Records provided START

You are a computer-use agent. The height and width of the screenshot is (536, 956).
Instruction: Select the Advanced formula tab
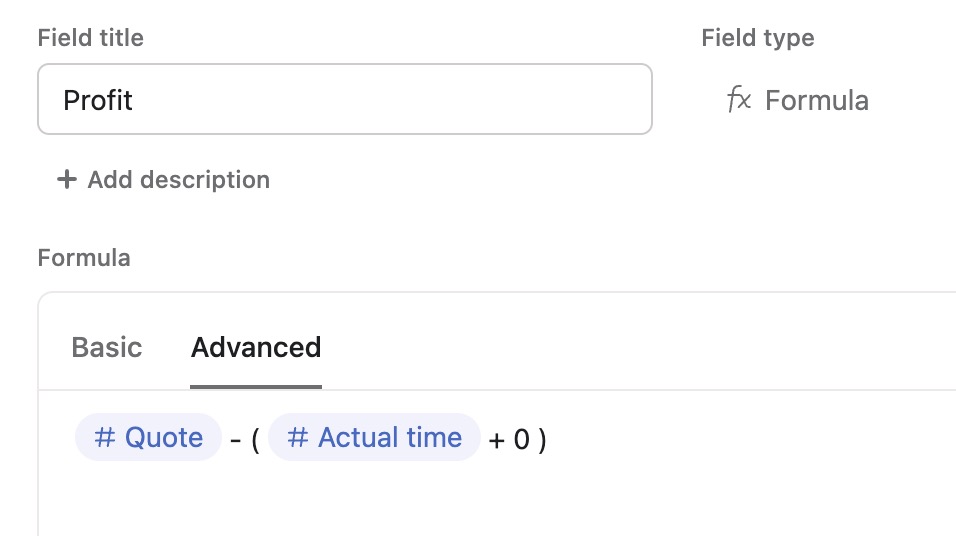(256, 348)
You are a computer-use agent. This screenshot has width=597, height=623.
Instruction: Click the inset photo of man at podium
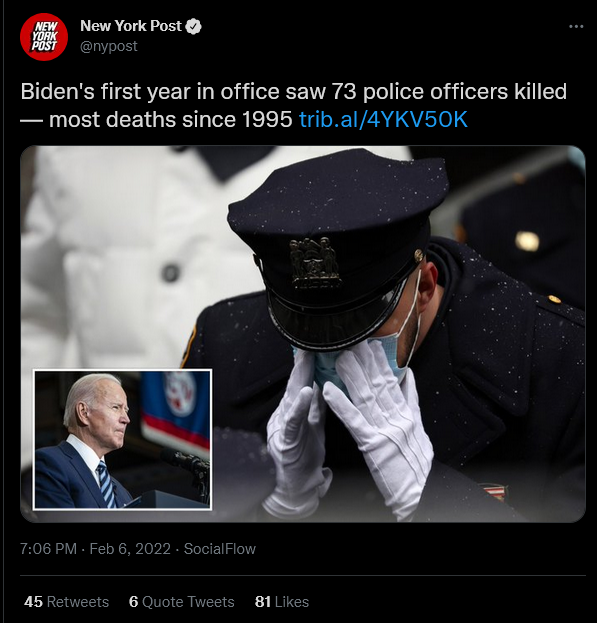tap(122, 439)
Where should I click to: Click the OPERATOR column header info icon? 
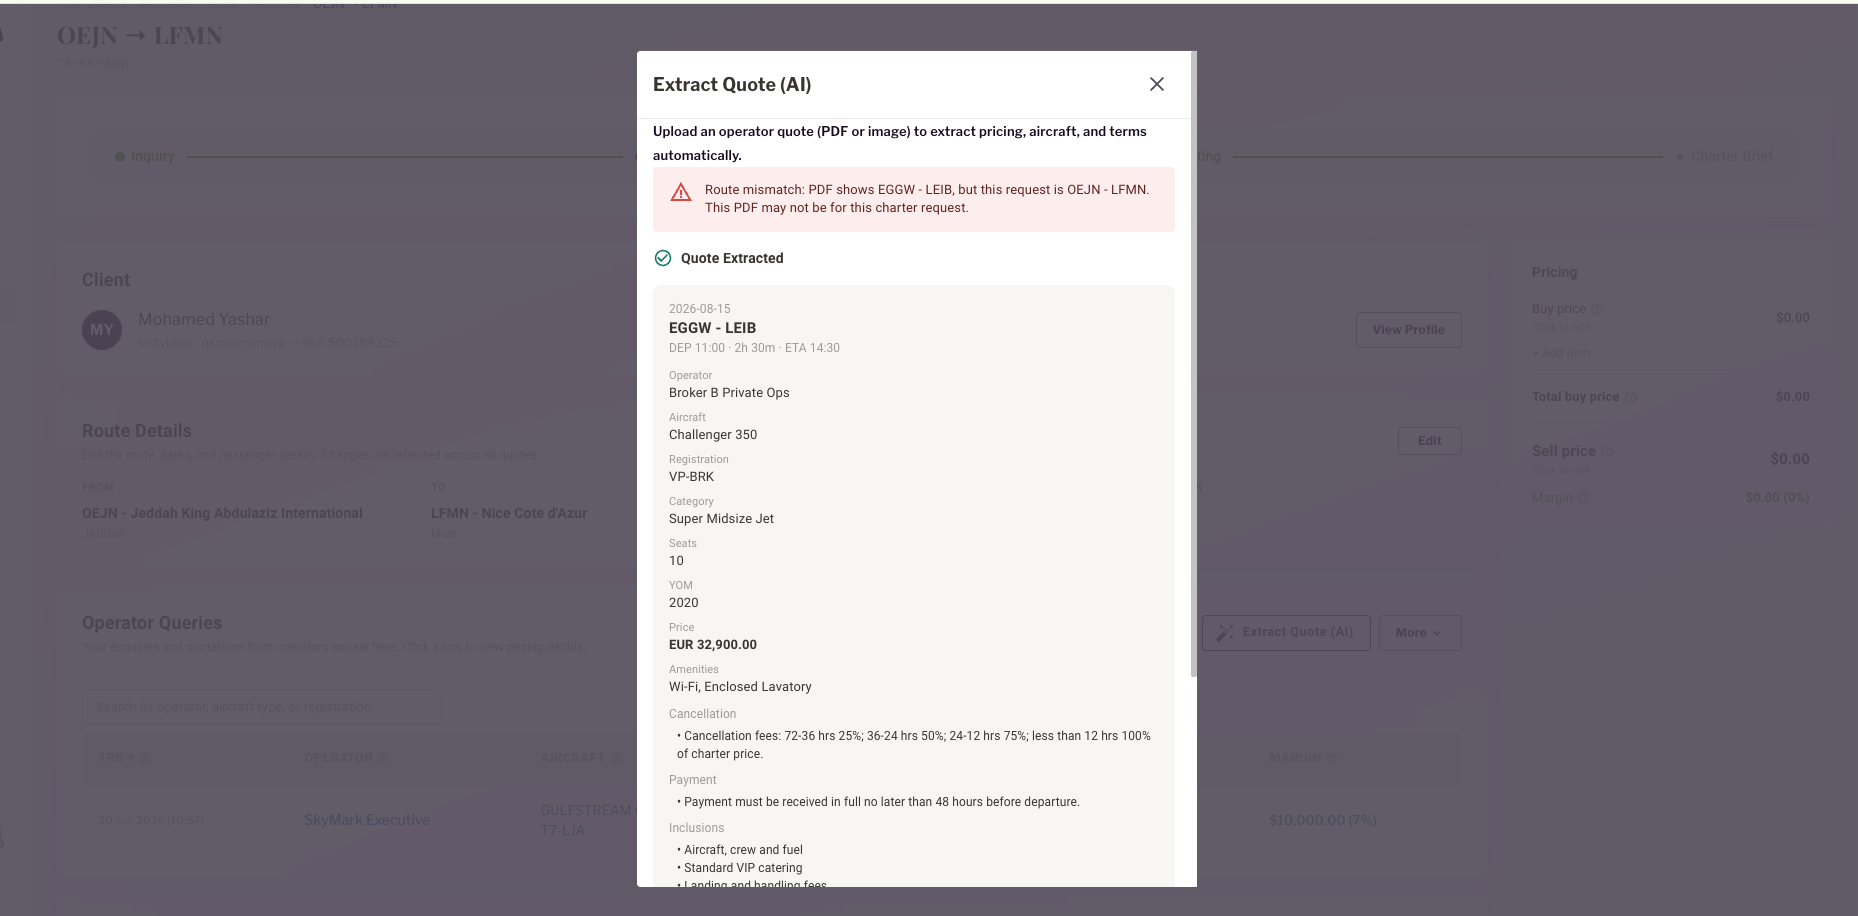pyautogui.click(x=384, y=758)
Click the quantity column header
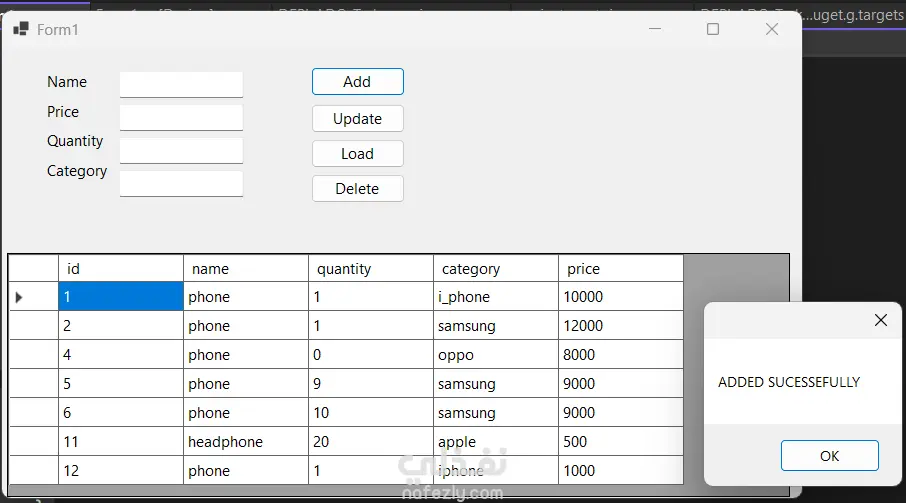 [x=370, y=269]
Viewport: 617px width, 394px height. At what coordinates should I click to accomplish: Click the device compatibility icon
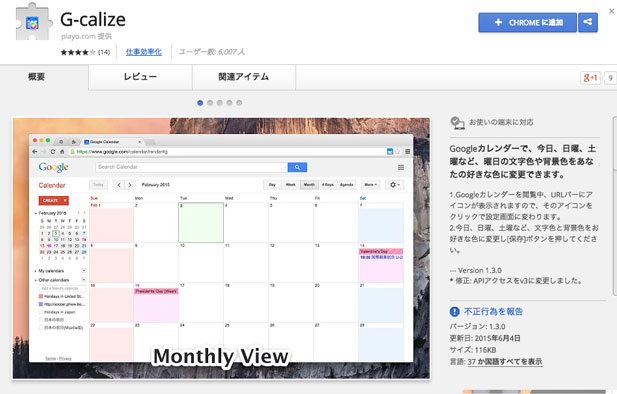(x=457, y=123)
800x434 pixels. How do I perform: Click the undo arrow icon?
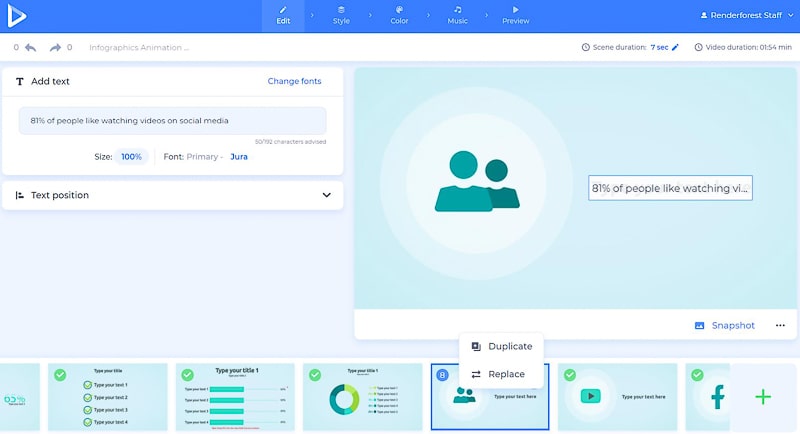tap(31, 47)
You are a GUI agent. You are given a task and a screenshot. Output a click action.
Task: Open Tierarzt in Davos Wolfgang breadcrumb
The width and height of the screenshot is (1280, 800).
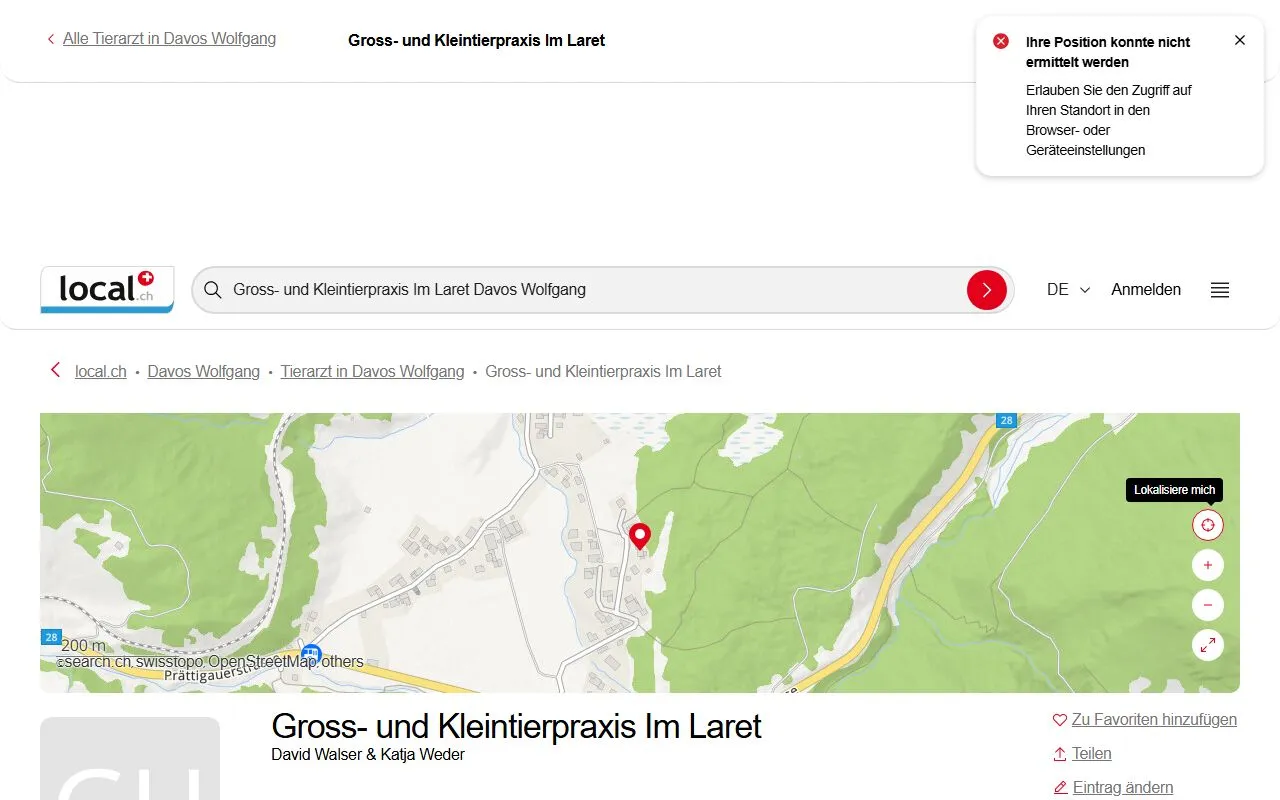(x=372, y=371)
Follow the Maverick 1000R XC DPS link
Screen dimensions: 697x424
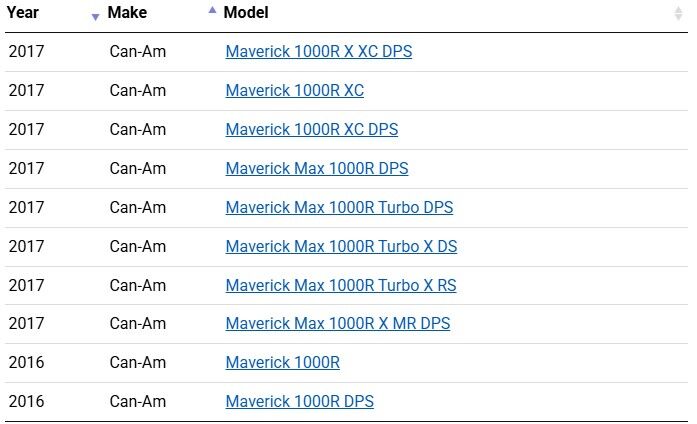pyautogui.click(x=311, y=130)
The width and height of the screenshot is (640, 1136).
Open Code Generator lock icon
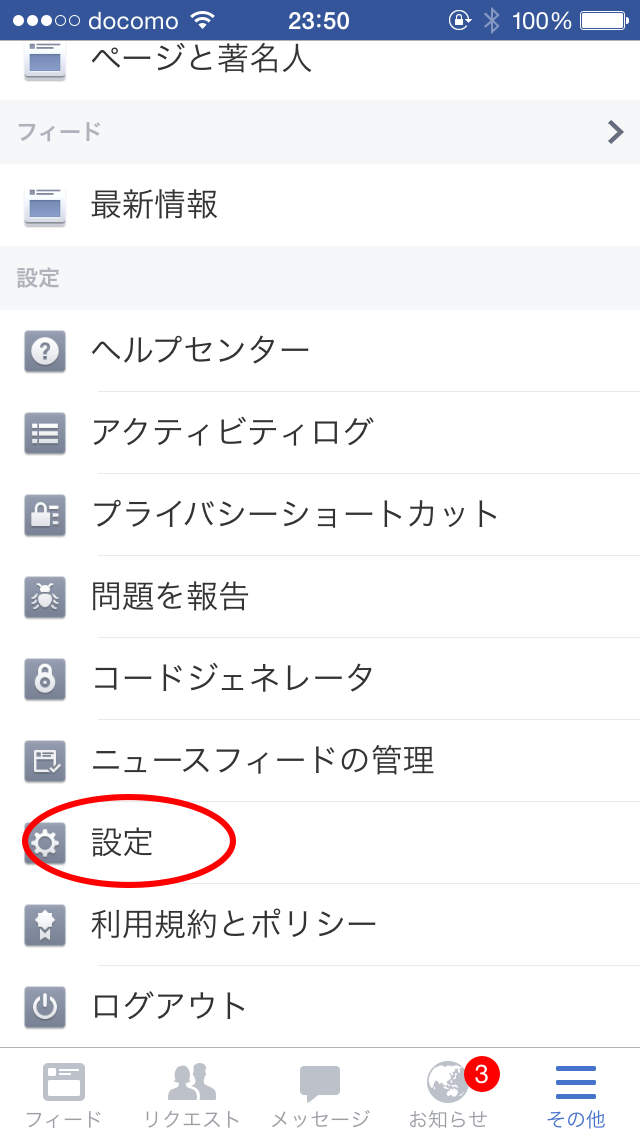[x=45, y=679]
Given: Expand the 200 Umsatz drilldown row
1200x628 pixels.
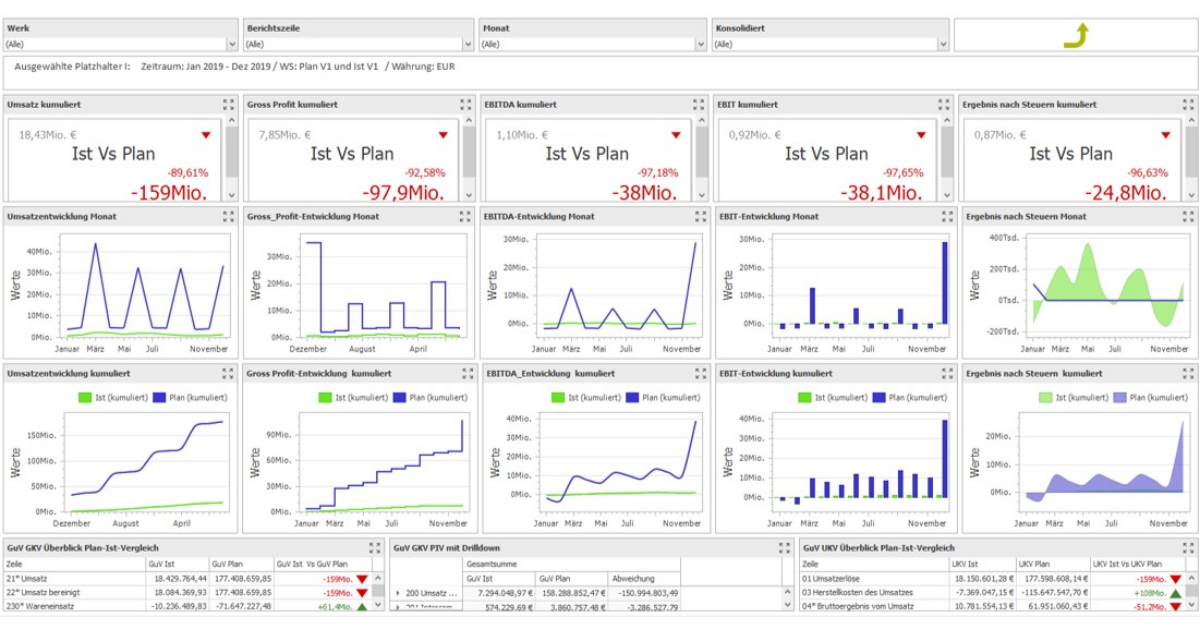Looking at the screenshot, I should 398,593.
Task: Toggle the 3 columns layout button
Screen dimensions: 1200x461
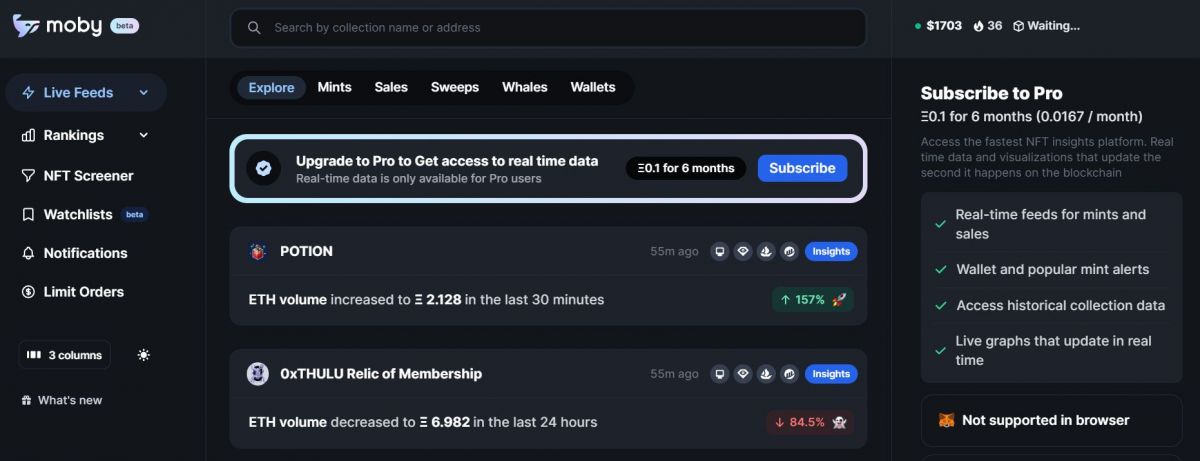Action: click(64, 355)
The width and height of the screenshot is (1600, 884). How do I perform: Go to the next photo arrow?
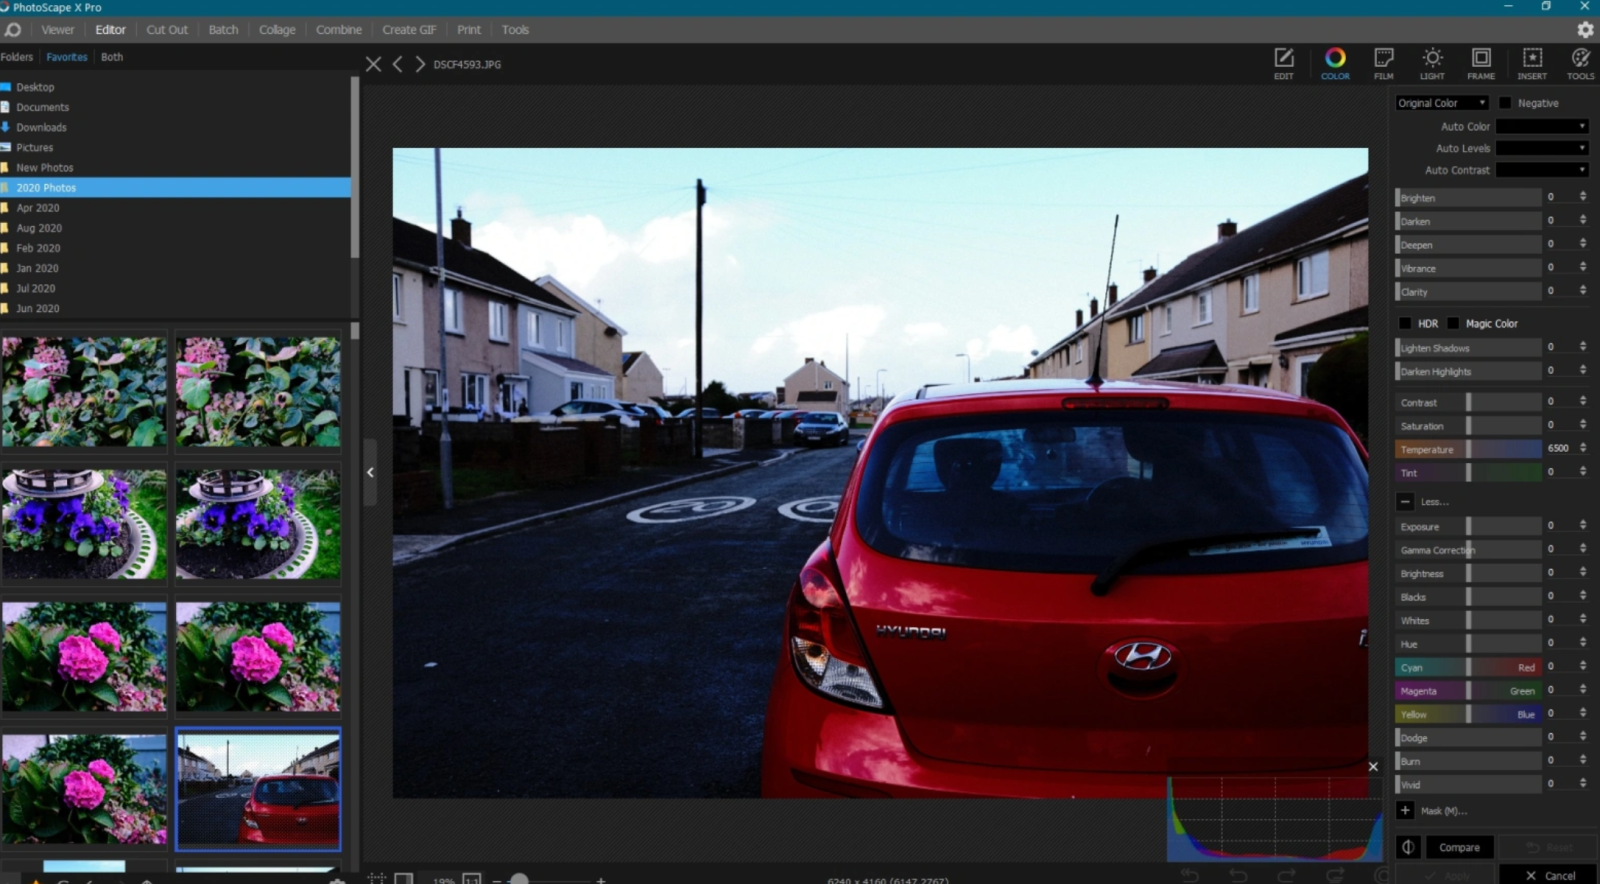[x=420, y=64]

Records provided END

• _Task statement_: The exact lines from the beginning of the data through the one that contains "You are a computer-use agent. This" must be given again, both ends included, and pictures must be left out.

• _Result for this task_:
You are a computer-use agent. The height and width of the screenshot is (536, 956).
Instruction: Select the Advanced formula tab
(256, 348)
You are a computer-use agent. This screenshot has width=597, height=623.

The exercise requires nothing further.